▶ [Activity]
Retype only what runs from the line with "The width and" through the end of the entries, exactly and in full, but omit any picture you find.

Pixel coordinate grounding data:
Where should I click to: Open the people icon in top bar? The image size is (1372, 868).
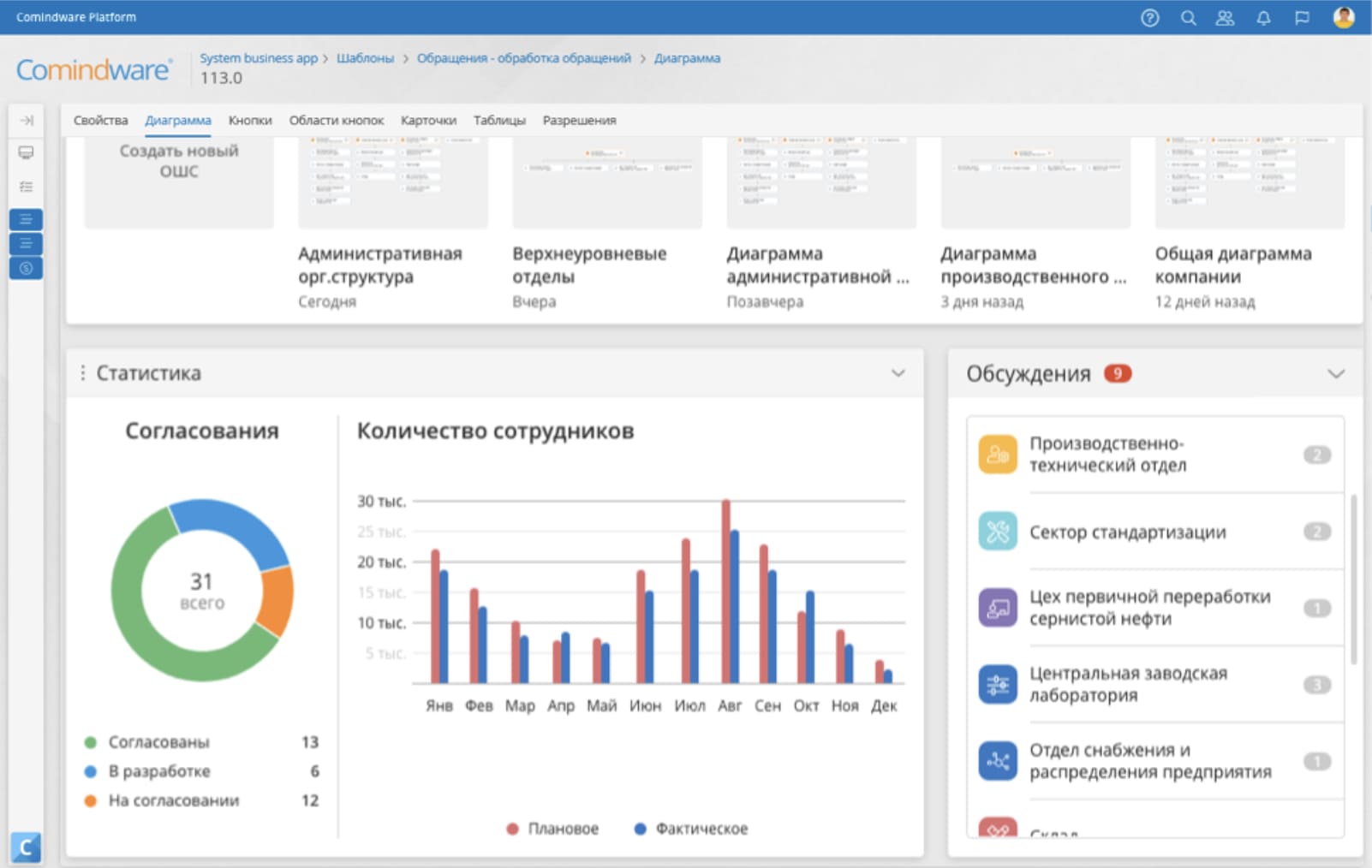1225,17
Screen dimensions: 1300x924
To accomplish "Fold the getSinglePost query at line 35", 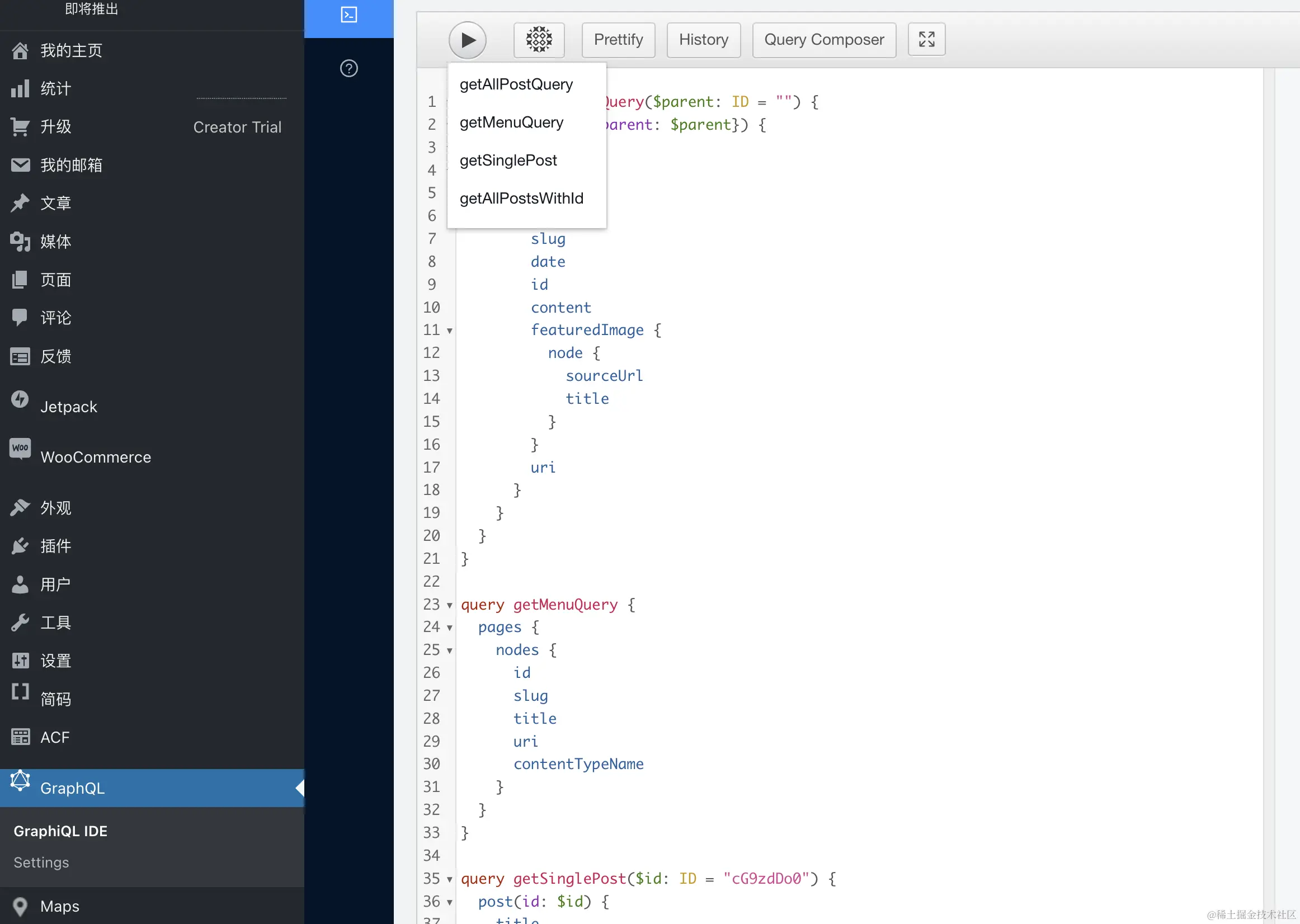I will point(449,880).
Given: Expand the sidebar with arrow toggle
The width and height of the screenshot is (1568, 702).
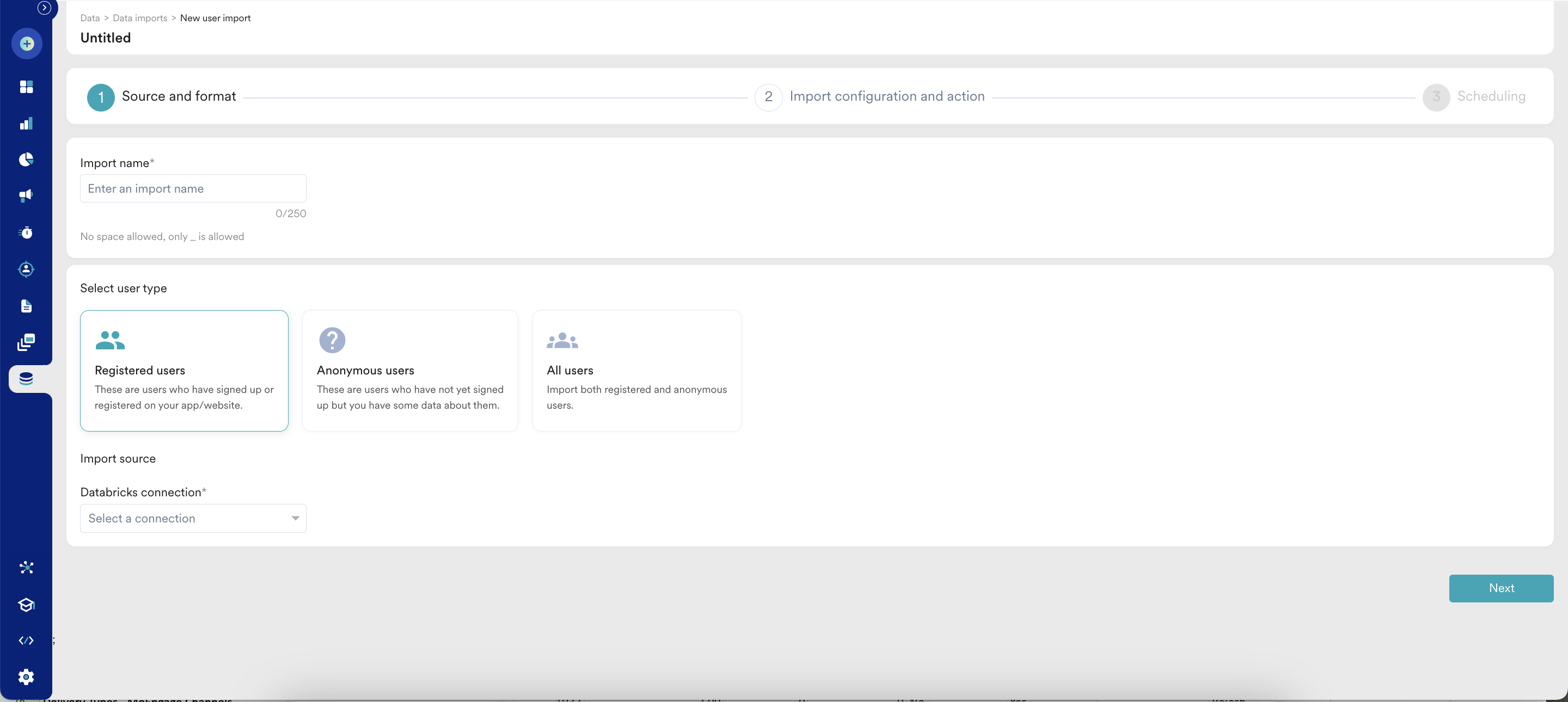Looking at the screenshot, I should point(44,8).
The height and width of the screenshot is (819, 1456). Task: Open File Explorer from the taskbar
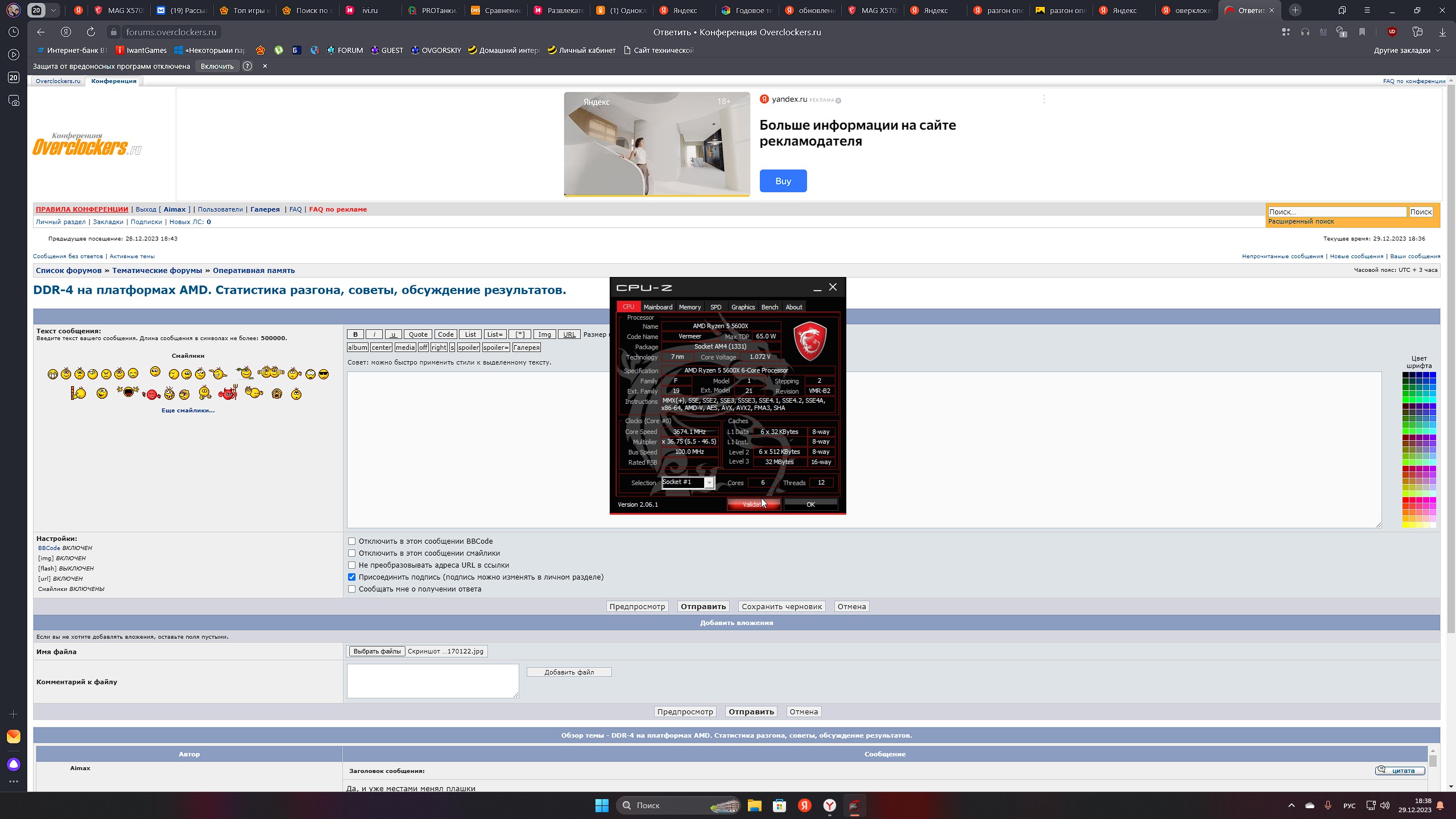tap(754, 805)
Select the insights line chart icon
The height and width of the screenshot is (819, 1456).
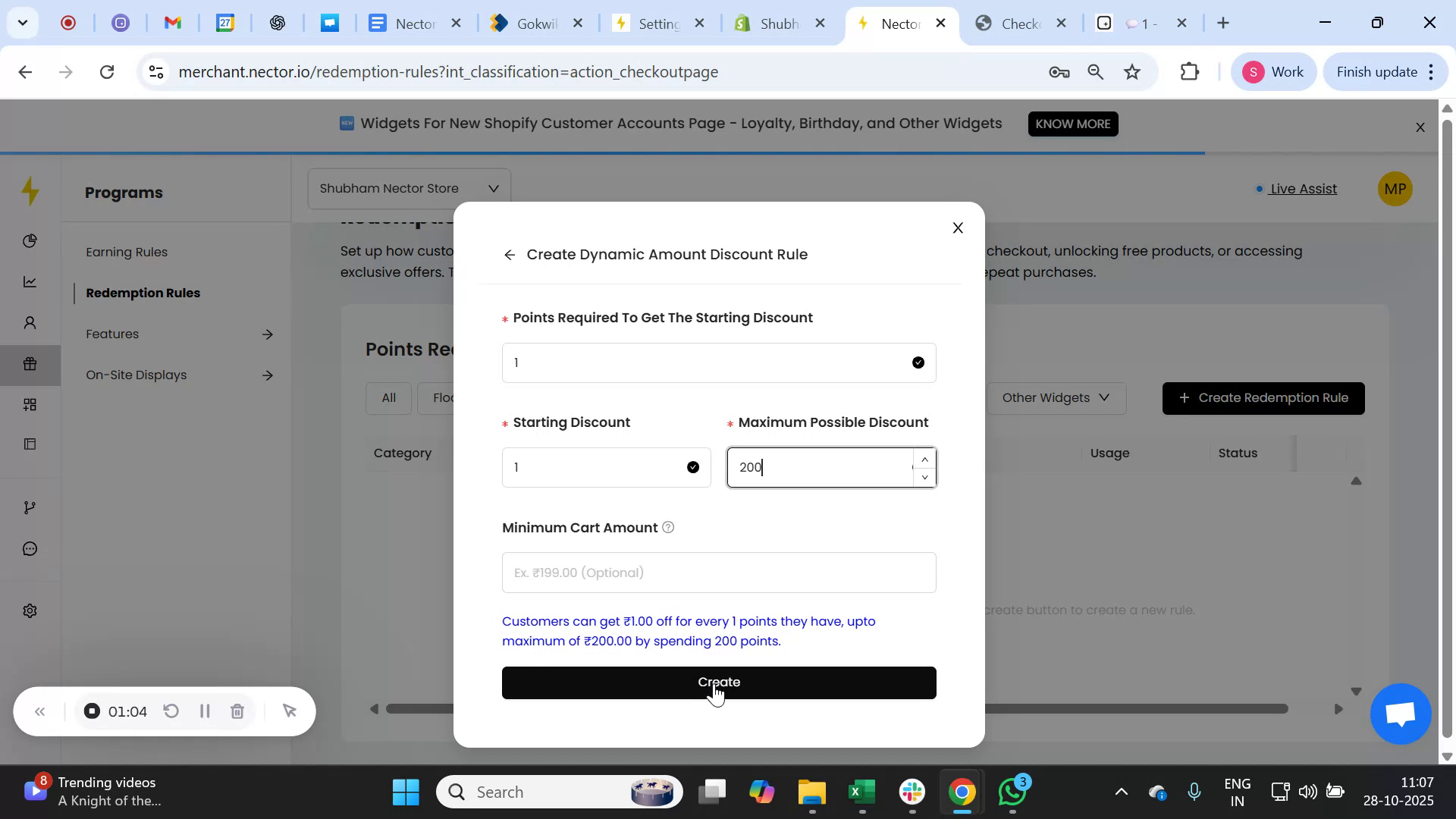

▶ [Your solution]
The width and height of the screenshot is (1568, 702).
Looking at the screenshot, I should point(44,8).
The height and width of the screenshot is (819, 1456). Task: Open File Explorer from the taskbar
tap(754, 805)
Select the insights line chart icon
The height and width of the screenshot is (819, 1456).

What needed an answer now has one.